Students: A CDT is first and foremost a training activity. The students will benefit from an interdisciplinary programme taught by leaders in their respective fields from our eight partner universities and industrial collaborators, focusing on the fundamentals of material science, from the classical to the quantum, but with an emphasis on diamond and related materials and application driven themes. Students will be recruited from a wide range of disciplines, maximising both quality and diversity to provide a richer experience. Our structure ensures that our students will experience at least three different research environments during their studentship; the PhD home university and two different partner institutes (of which one can be industry or that of our international academic partners). This greatly enhances the student experience, promotes mobility and encourages research across disciplines. When they graduate Diamond Science and Technology (DST) students, with a breadth of training no one institution could deliver alone will be ideally placed for employment in academia and industry. Our students will also be able to communicate across disciplines and make the required DST transformative breakthroughs in a wide range of societally important areas, e.g. electronics, optics, quantum computing, photonics, composite materials, energy efficiency and sensing.
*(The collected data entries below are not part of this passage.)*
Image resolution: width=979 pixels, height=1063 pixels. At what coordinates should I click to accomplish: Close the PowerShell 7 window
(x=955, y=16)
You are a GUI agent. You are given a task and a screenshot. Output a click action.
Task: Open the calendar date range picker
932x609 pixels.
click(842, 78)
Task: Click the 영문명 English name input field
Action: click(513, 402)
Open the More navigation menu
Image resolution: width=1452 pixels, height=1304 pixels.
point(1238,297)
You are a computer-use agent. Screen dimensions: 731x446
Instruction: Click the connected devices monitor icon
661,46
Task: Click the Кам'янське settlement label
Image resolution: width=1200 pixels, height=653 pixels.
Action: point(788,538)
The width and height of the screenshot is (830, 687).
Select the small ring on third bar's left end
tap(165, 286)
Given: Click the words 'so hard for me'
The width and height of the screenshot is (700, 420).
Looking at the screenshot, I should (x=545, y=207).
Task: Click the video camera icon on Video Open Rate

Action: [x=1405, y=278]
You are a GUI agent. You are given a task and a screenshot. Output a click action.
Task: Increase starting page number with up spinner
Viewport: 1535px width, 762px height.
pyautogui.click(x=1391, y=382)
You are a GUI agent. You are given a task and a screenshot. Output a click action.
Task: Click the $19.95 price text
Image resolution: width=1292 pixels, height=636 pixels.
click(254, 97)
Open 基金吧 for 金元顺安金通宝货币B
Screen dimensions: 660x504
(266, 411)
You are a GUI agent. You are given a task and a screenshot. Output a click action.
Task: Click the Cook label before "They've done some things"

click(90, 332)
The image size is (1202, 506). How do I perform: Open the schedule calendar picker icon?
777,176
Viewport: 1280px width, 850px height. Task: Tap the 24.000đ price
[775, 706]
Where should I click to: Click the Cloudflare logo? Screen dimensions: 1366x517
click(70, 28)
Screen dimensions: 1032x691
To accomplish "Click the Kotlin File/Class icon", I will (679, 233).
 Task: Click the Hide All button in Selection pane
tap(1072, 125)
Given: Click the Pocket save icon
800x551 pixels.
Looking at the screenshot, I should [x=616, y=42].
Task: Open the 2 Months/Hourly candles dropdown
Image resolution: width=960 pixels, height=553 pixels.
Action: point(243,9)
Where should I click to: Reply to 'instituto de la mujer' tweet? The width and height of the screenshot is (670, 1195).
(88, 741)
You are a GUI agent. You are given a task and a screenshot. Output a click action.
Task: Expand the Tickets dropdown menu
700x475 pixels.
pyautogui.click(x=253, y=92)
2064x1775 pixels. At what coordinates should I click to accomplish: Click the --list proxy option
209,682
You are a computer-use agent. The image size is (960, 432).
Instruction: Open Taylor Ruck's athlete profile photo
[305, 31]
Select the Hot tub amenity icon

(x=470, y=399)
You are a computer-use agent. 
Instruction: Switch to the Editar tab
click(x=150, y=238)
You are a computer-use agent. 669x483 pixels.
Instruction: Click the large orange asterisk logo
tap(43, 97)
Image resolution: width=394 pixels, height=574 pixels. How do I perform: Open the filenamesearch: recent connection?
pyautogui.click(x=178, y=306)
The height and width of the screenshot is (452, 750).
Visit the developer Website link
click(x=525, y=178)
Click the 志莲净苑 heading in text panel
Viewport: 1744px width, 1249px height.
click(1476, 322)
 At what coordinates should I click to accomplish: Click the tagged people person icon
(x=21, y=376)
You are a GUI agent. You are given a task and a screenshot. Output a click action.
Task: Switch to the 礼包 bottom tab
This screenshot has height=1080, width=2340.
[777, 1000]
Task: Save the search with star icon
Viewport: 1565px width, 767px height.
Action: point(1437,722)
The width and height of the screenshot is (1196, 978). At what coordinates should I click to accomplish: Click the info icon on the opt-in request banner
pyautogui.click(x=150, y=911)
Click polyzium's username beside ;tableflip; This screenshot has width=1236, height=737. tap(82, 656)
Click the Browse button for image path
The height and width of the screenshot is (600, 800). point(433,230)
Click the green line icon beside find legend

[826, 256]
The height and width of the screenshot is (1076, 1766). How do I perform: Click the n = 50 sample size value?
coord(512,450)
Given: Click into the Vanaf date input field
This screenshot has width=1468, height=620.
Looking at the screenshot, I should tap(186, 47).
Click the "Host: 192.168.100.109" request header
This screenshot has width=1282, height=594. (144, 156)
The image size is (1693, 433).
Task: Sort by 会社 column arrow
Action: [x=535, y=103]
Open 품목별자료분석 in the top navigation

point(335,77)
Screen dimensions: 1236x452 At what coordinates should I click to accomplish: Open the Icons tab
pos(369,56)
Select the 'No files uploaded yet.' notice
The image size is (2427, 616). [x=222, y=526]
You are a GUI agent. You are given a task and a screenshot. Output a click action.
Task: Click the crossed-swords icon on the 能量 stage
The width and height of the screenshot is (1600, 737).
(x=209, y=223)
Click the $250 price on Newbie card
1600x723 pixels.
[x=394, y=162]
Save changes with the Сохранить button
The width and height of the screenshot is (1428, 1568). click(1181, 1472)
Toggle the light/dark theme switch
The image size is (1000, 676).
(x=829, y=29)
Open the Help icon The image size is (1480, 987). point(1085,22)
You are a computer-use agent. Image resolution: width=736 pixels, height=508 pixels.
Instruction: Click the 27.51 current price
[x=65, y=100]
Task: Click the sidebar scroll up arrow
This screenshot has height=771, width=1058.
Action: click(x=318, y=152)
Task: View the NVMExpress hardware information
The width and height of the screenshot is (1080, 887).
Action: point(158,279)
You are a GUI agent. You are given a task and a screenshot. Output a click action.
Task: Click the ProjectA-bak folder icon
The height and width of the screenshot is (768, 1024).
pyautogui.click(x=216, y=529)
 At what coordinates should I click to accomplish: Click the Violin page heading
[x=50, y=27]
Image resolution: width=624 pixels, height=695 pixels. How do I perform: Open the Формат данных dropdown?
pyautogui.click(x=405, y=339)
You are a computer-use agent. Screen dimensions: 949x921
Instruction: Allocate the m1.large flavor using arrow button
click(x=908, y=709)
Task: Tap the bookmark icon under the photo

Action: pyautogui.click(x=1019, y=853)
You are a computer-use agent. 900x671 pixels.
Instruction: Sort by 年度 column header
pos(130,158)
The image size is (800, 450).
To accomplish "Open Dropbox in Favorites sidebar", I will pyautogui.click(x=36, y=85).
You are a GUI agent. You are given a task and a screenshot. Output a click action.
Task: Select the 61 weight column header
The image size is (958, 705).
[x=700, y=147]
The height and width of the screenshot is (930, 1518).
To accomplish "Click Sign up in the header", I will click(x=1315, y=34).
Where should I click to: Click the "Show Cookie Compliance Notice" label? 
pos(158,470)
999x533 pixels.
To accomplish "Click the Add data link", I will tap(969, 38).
Industry and Economy: Our industrial partners are focused on products, jobs and wealth creation. To achieve this they need appropriately skilled people and university R&D to sustain and grow their business in a world where competition is intense. The training programme has been devised to produce graduates who understand the interdisciplinary challenges faced and can communicate across fields, for employment in industries innovating in DST or other high performance material enabled products, businesses that exploit these materials or new businesses created. The industrial letters of support clearly demonstrate the demand for our students and the enthusiasm for the research. Market sectors such as electronics, photonics, sensors, defence and security, materials, abrasives, communications and healthcare will benefit. Through collaboration, industry will gain access to world-class academics and facilities. The training programme is also accessible to industrialists who will profit from accessing MSc modules. With the knowledge gained, companies will be able rapidly exploit DST technologies to position themselves at the cutting-edge. This CDT CDT will enable joined-up and efficient collaboration between universities, companies and users, greatly strengthening impact.

Society: Diamond is so much more than a gemstone. This CDT will actively drive DST in areas of huge societal impact such as, energy (e.g. efficient power devices, nuclear safety), the environment (e.g. decontamination, water quality monitoring), food safety (e.g. sensing contaminants) and health (e.g. ultra-high resolution functional imaging). Inside Science (11/7/13; www.bbc.co.uk/programmes/b036kxv8) very recently reported on the growing importance of DST to many aspects of modern society and highlighted the £20M Element Six Ltd investment in a new diamond research centre in the UK. We will ensure that DST is used to motivate school children via innovative approaches such as "How to grow a diamond" BBC Bang Goes the Theory, 2011, (>81,000 hits on www.youtube.com/watch?v=s8qgE4LkZa4). To bring diamond to the forefront of public attention we will showcase the work through exhibitions using thought provoking and fun demonstrations, host public understanding lectures, produce podcasts/videos about our work, and host an interactive web-based forum where people have an opportunity to contact "the scientist" in order to ask questions about DST. This is in addition to publishing the results of our research in leading scientific journals, at international conferences and through the DST CDT website.